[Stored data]
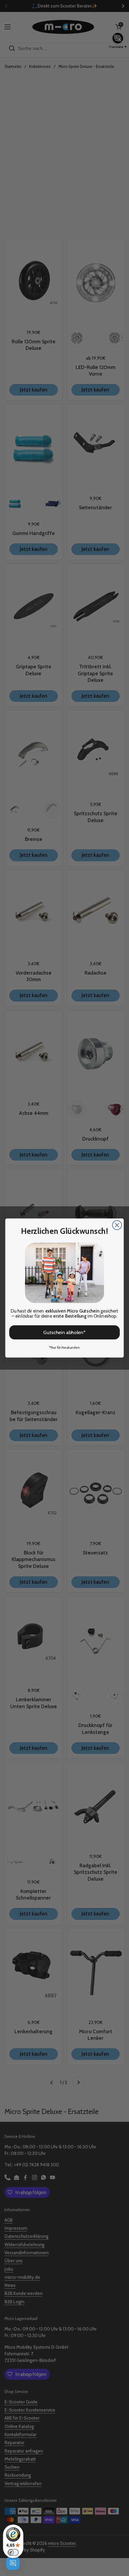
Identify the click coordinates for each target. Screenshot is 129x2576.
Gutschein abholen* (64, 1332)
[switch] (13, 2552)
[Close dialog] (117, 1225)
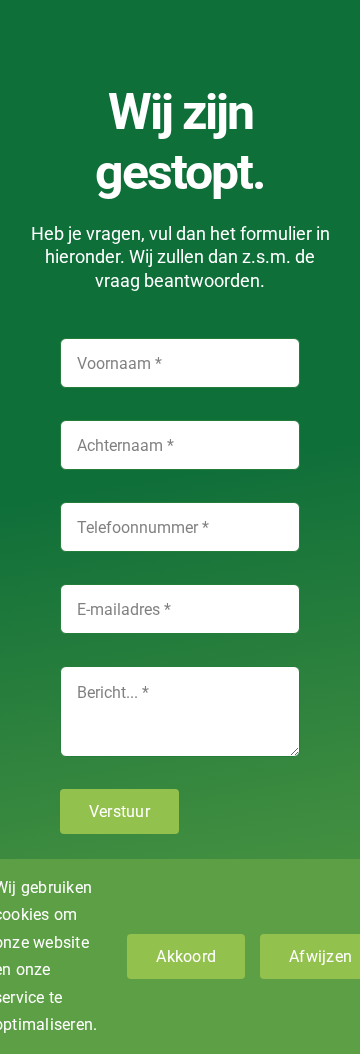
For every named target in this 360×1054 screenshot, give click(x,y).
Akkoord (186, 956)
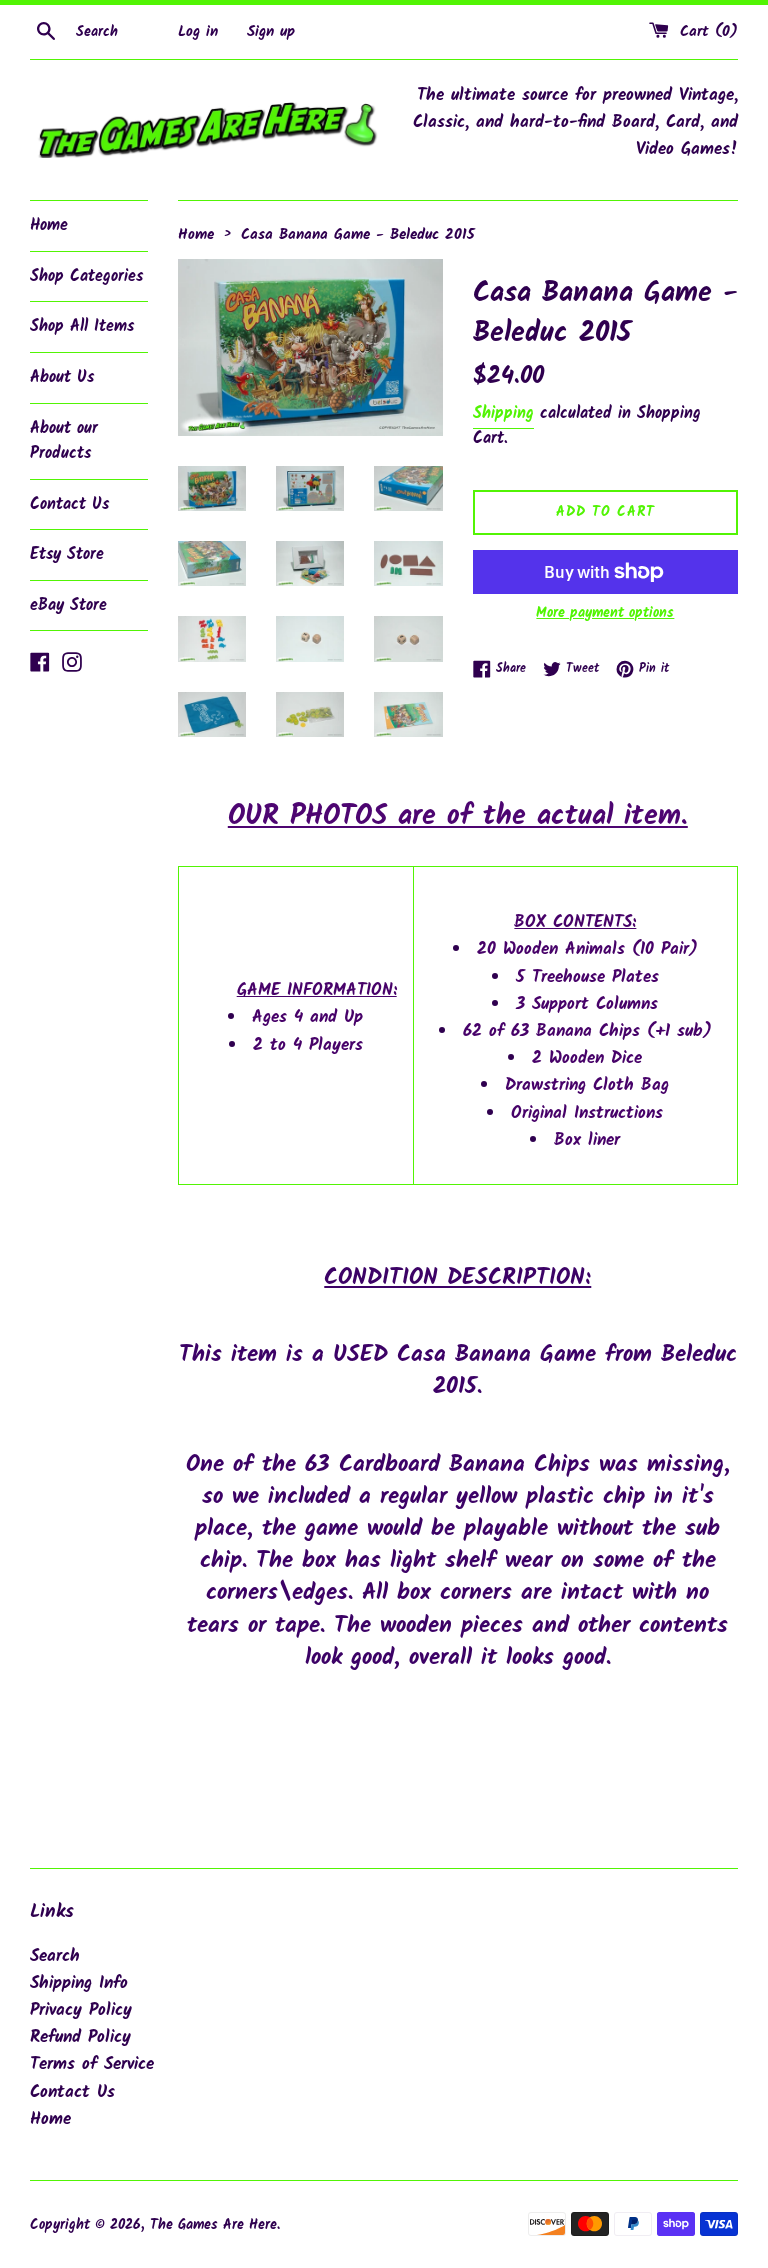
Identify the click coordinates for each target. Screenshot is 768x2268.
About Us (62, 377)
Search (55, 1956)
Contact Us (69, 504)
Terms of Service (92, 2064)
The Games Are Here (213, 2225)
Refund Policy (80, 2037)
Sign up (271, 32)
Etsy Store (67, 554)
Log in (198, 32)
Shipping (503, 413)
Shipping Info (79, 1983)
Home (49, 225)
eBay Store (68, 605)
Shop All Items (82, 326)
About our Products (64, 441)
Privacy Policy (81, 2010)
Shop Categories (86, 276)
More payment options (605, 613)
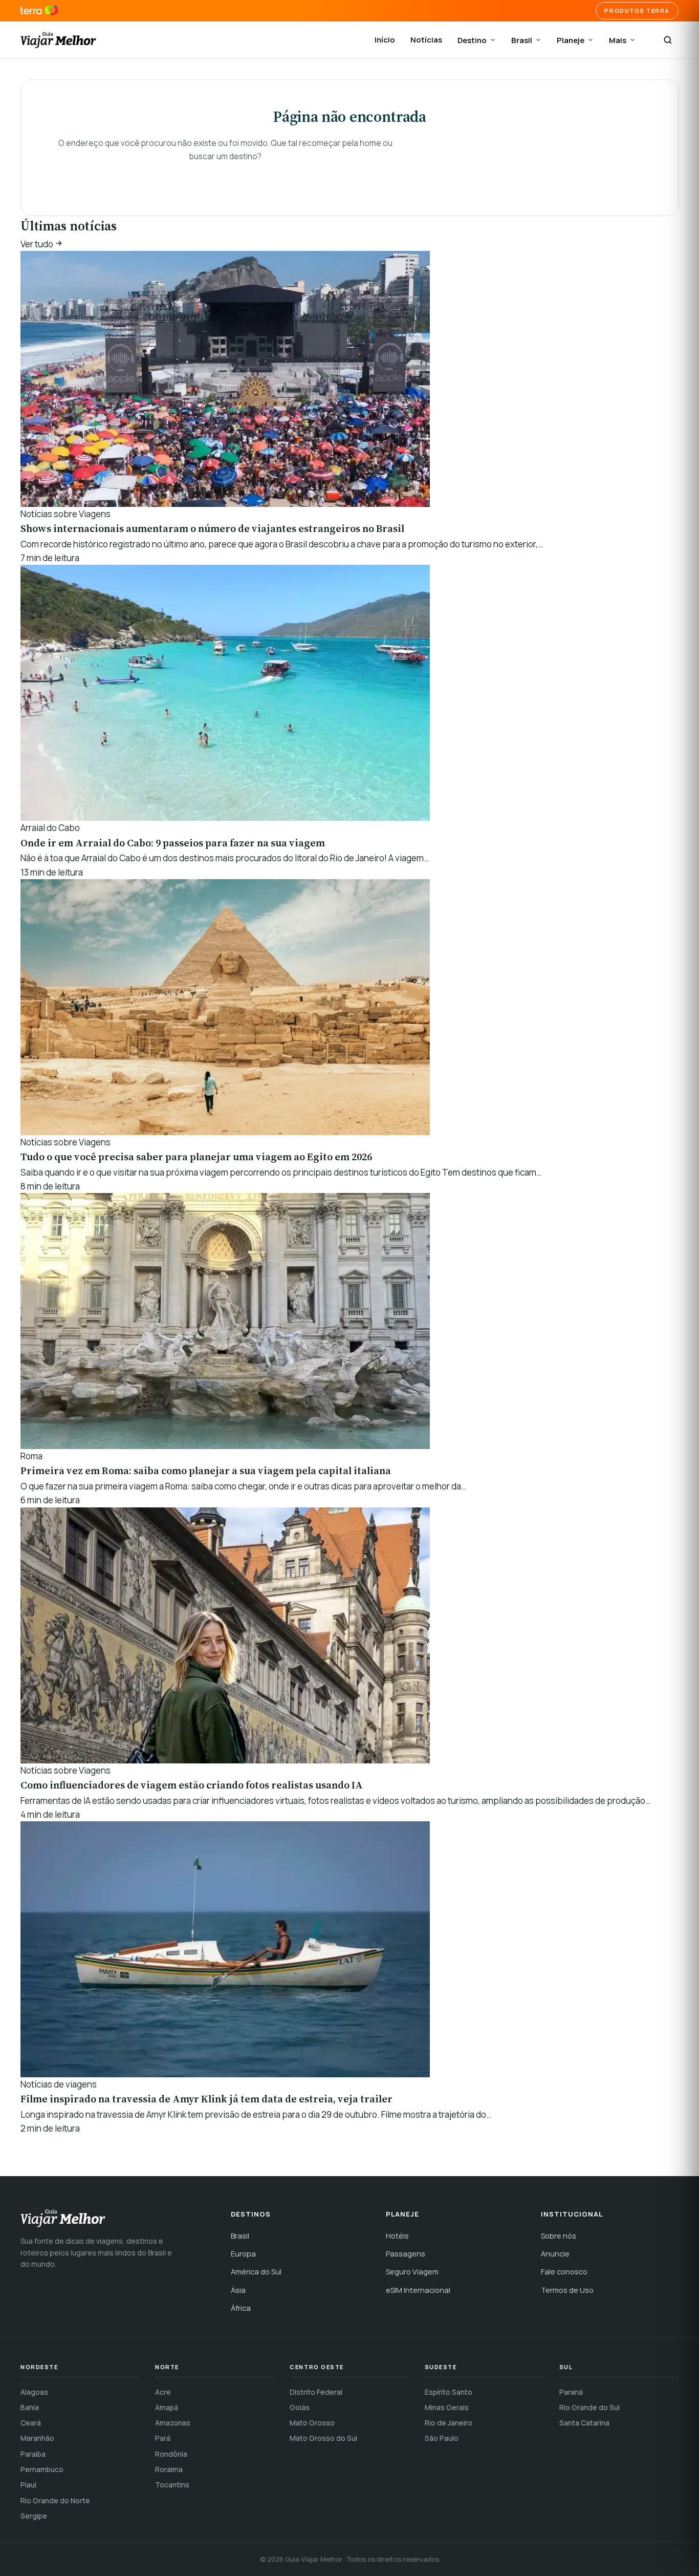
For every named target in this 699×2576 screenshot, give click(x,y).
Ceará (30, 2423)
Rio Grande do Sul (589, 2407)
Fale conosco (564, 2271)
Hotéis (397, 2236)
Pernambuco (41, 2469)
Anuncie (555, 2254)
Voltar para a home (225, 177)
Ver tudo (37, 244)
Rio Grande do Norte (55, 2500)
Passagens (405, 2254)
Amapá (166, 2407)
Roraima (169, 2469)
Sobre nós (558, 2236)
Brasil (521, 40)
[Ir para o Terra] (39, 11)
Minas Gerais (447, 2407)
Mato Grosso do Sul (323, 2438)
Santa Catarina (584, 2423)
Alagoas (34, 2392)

# WORK INSTRUCTION
Look through the data above for the word "give". Report each line where it occurs.

# OUTPUT OF THE EXERCISE
For every named target in this 360×1054 screenshot, give click(x,y).
For every named target in this 699×2576 screenshot, give click(x,y).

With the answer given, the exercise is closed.